* **WHAT TO PRODUCE**
From the entries below, copy every line that holds the word "computer".

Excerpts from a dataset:
== Segment start ==
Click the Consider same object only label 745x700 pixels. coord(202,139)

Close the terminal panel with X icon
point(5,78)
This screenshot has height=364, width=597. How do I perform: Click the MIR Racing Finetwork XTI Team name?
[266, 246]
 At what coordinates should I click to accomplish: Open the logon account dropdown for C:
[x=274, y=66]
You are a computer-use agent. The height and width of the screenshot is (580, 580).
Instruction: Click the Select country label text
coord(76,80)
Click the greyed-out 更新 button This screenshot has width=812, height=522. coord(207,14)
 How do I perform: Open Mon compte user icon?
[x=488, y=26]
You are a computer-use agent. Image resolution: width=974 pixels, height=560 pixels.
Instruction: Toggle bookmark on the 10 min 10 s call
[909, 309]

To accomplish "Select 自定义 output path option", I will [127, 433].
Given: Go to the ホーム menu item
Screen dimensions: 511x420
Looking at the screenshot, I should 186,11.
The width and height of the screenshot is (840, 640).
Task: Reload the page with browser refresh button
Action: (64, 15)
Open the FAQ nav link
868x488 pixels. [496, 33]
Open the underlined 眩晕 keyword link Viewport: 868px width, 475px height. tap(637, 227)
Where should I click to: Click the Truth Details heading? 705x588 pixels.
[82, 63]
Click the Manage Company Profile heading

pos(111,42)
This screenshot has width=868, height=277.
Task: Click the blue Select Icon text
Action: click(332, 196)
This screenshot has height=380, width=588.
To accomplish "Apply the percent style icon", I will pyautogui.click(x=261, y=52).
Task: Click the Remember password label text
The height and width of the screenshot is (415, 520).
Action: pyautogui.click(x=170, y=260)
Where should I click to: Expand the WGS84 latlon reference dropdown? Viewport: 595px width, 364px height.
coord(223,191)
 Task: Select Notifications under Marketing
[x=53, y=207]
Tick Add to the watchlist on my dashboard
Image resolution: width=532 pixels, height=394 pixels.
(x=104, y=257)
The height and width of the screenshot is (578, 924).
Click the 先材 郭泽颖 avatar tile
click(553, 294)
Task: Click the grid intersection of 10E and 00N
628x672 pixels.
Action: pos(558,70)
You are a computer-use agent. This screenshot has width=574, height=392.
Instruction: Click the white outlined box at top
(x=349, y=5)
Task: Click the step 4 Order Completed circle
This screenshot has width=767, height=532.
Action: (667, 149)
== Segment end ==
* **RESULT OF THE EXERCISE**
You are a computer-use agent. The height and width of the screenshot is (580, 580).
You are a computer-use agent. Image resolution: width=974 pixels, height=560 pixels.
You are a computer-use agent. This screenshot has width=574, height=392.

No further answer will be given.